## EXERCISE:
In the records below, find the line with "Click the rightmost", then retype it and every following line exactly, stopping after the line with "Screen dimensions: 740x450". Leave the pictures out.

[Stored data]
BEGIN
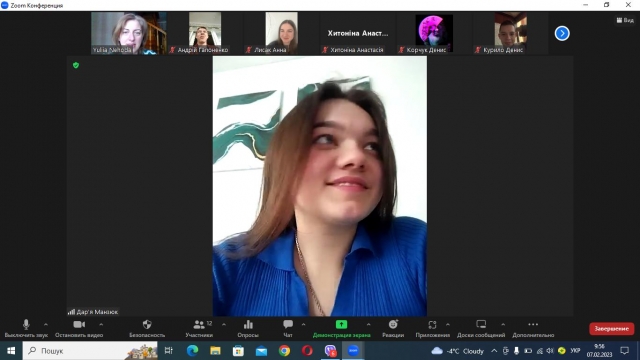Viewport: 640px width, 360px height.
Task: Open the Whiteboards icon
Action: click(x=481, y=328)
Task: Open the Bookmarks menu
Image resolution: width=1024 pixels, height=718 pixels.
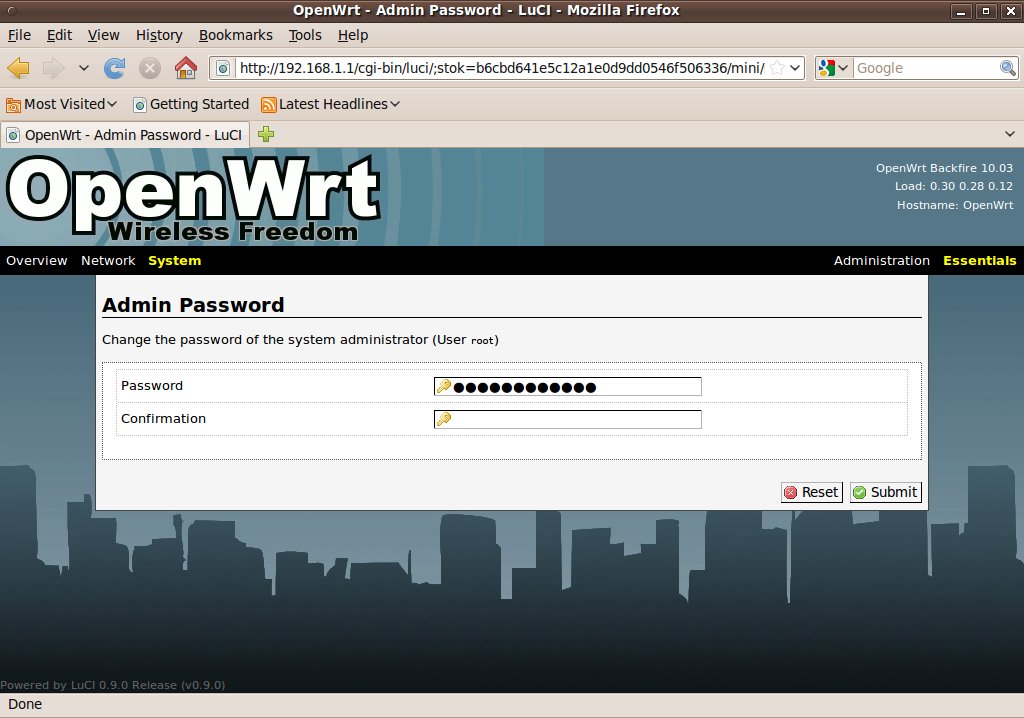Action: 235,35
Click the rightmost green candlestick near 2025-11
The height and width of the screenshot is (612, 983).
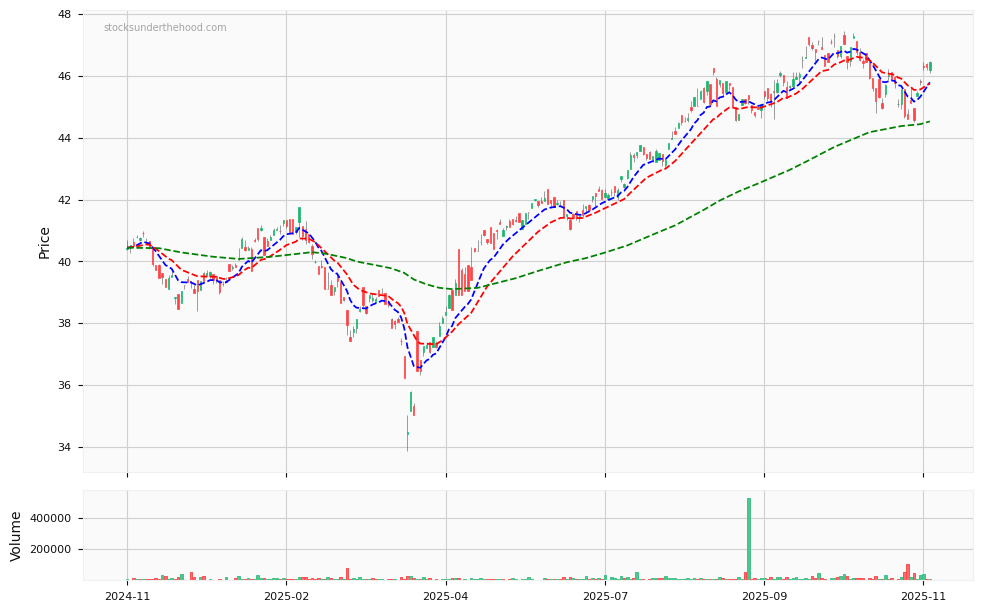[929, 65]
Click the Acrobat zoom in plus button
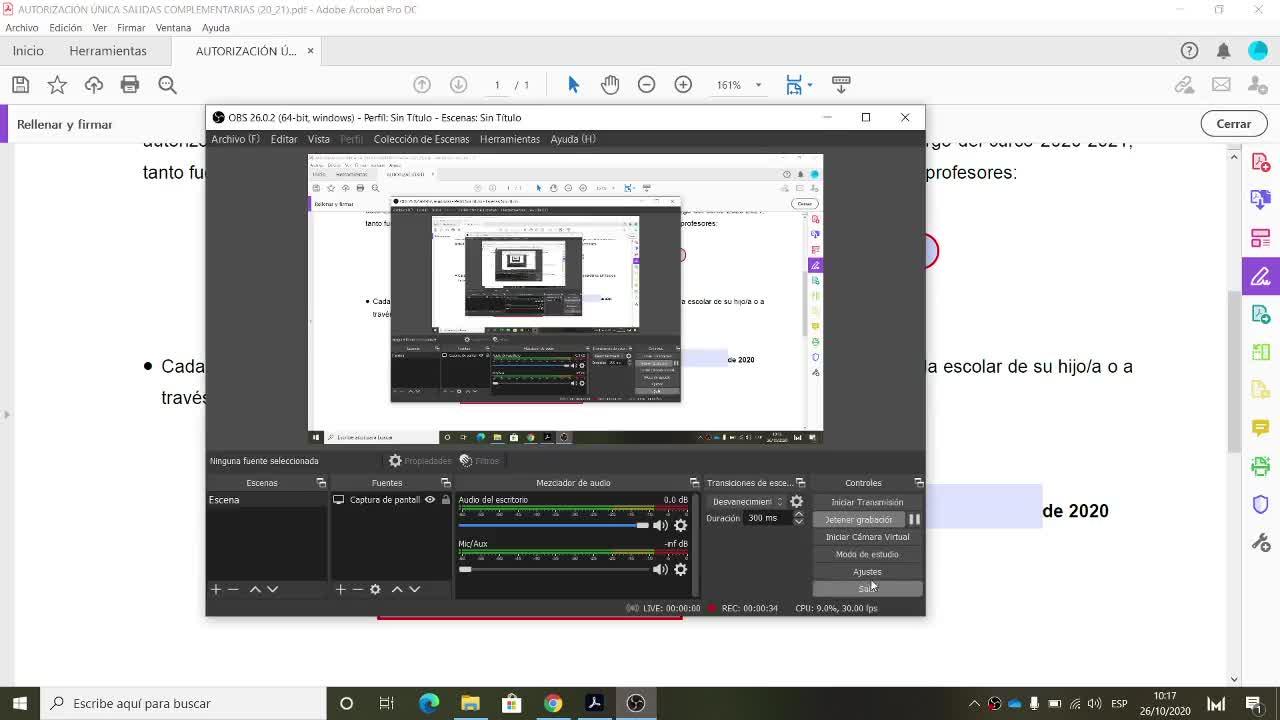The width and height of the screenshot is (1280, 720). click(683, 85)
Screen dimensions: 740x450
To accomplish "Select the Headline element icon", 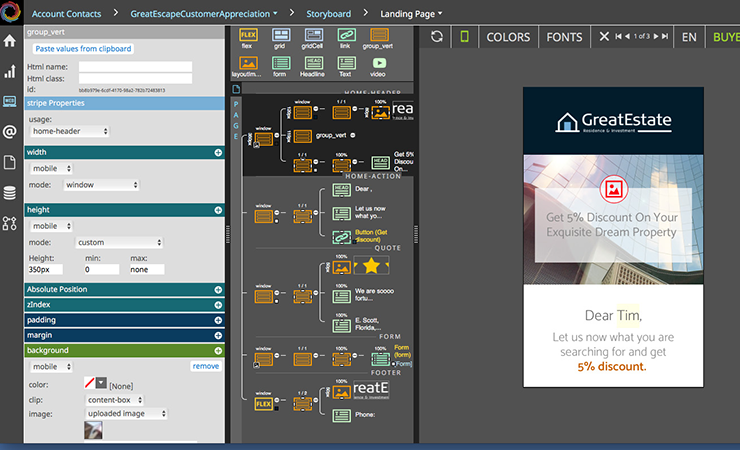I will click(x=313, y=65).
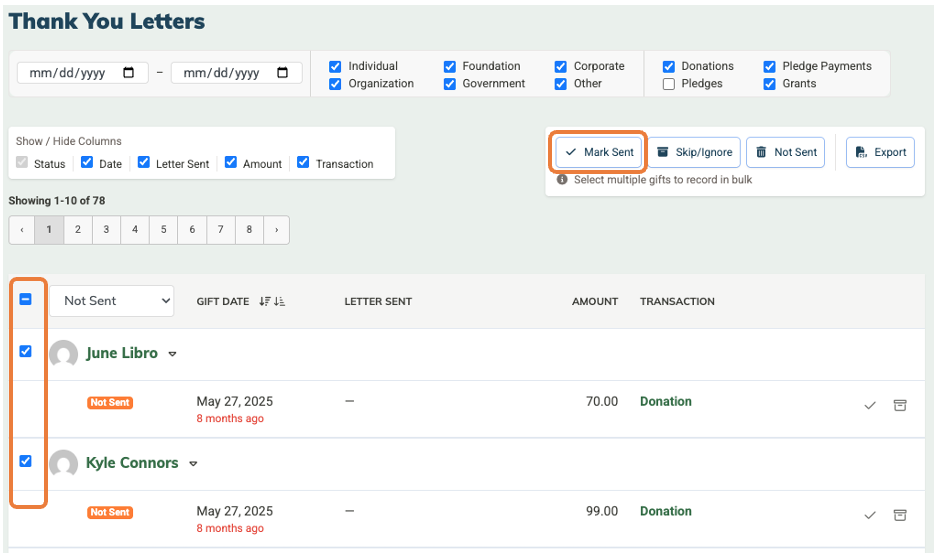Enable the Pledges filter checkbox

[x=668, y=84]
END
## ANSWER FOR THIS EXERCISE:
Click the rightmost green candlestick near 2025-11
The height and width of the screenshot is (612, 983).
[929, 65]
Click the Acrobat zoom in plus button
The width and height of the screenshot is (1280, 720). click(683, 85)
Screen dimensions: 740x450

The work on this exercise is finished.